Mosze Horn po wojnie
Do historii Mosze Horna doprowadził nas grób jego mamy, rodzeństwa i wujka, który znajduje się na cmentarzu żydowskim w Mielcu przy ulicy
Traugutta.
Sara Beila Horn spoczywa wraz ze swoimi dziećmi: Rachelą,
która w chwili śmierci miała 22 lata, Dawidem, który miał lat 9 i swoim bratem
Aronem Leszkowiczem właśnie na cmentarzu w Mielcu.
Niewiele wiedzieliśmy o nich rozpoczynając opiekę nad cmentarzem.
Zanim udało się odtworzyć historię rodziny ( którą będziemy jeszcze uzupełniać o nowe informacje) minęło naprawdę sporo czasu.

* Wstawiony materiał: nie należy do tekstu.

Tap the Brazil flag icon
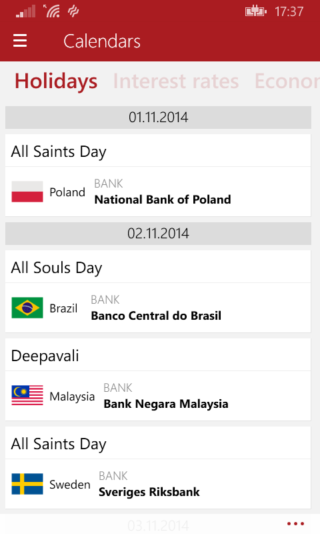The image size is (320, 534). coord(27,308)
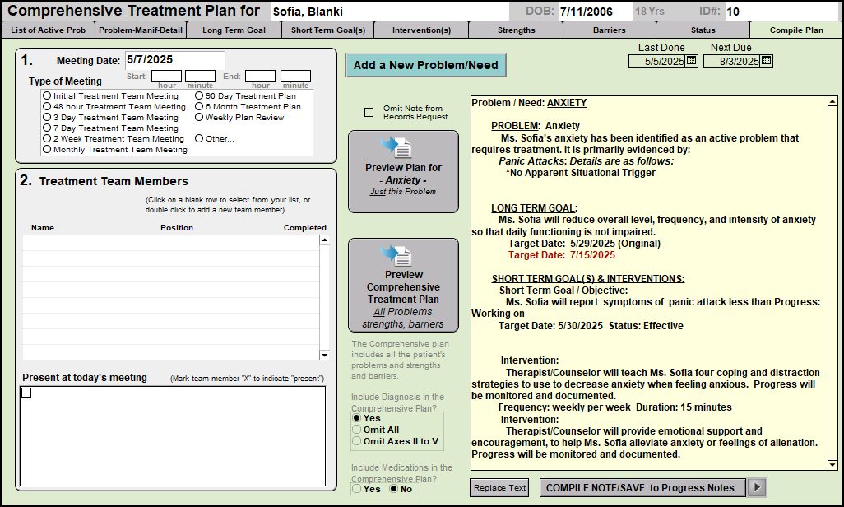844x507 pixels.
Task: Click Add a New Problem/Need button
Action: click(x=425, y=66)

Efektem tych poszukiwań stał się tekst o rodzinie Hornów, który dostępny jest pod tym linkiem:
https://maynshtetelemielec.blogspot.com/2021/06/sara-rachela-i-dawid-horn-historia.htm
Los Mosze, przedwojennego mieszkańca Borowej, jak los
każdego ocalałego z Holokaustu, pełen jest dramatycznych wydarzeń. To właściwie gotowy scenariusz na film czy książkę.
Mosze zostawił nam bezcenną rzecz, spisane wspomnienia, które nie tylko są zapisem jego dramatycznych losów (zawierają opisy pobytów w obozach, kolejnych kryjówek), we wspomnieniach znajdziemy również wstrząsający opis deportacji mieleckich Żydów, a także opis Zagłady Żydów w rodzinnej miejscowości Mosze - Borowej.

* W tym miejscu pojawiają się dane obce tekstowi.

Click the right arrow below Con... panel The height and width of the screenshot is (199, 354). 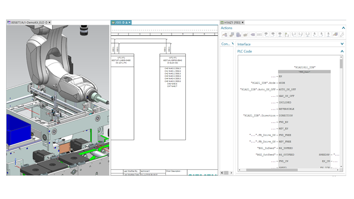click(231, 173)
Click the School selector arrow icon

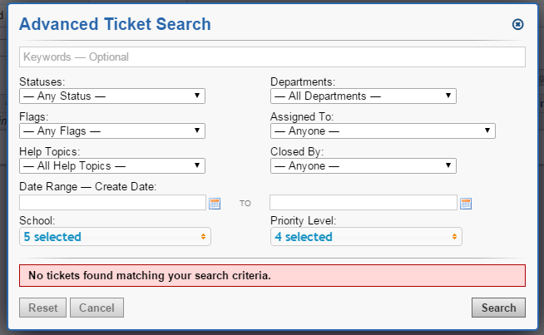(203, 237)
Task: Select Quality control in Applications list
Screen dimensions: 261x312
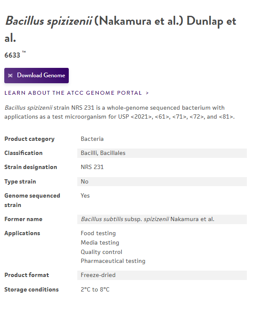Action: coord(101,252)
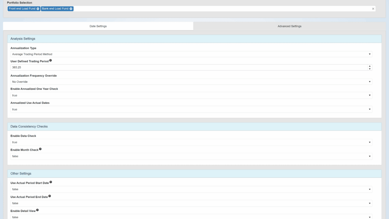Toggle the Use Actual Period Start Date selector
The image size is (389, 219).
[x=191, y=189]
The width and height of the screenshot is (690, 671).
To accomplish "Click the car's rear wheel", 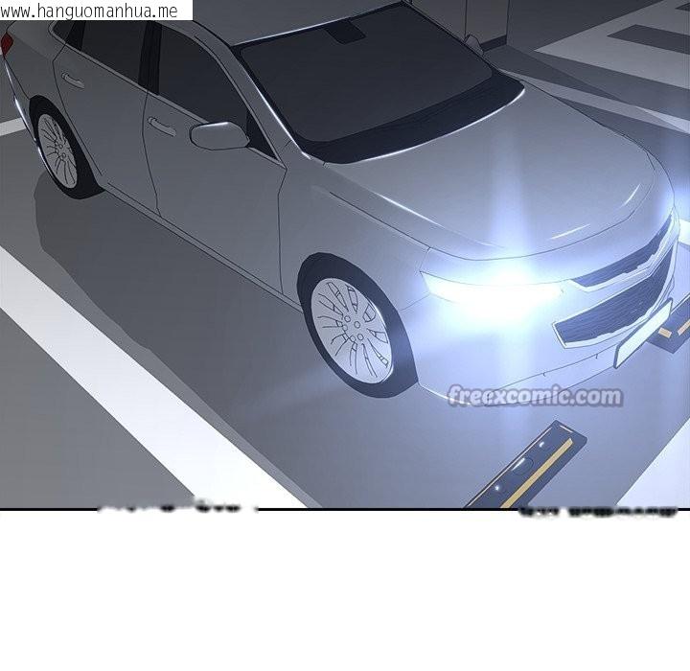I will click(59, 151).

Wspomnienia te są unikatowym materiałem historycznym, zapisem strategii przetrwania w
czasie wojny i na pewno mogą stanowić wartościowy materiał dla historyków, badaczy i pasjonatów historii.

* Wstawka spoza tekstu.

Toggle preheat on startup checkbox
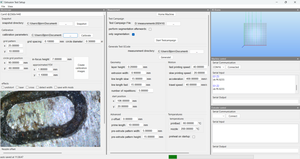This screenshot has width=300, height=159. (x=194, y=137)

Dziennik dostępny jest na stronie Yad Vasehm (w języku angielskim).
Trzeba otworzyć link w komputerze, dół strony i po prawej stronie będzie dostępny dziennik).
Mamy jednak nadzieję, że tutaj na łamach bloga zaprezentujemy
Wam kiedyś wersję w języku polskim, bo taka również istnieje. W tym języku Mosze napisał swój dziennik.
Bezcenną dla nas pamiątką jest również opracowanie przygotowane przez Ilanę Fine – córkę Mosze, które nam podarowała, a my przekażemy je Muzeum Regionalnemu w Mielcu.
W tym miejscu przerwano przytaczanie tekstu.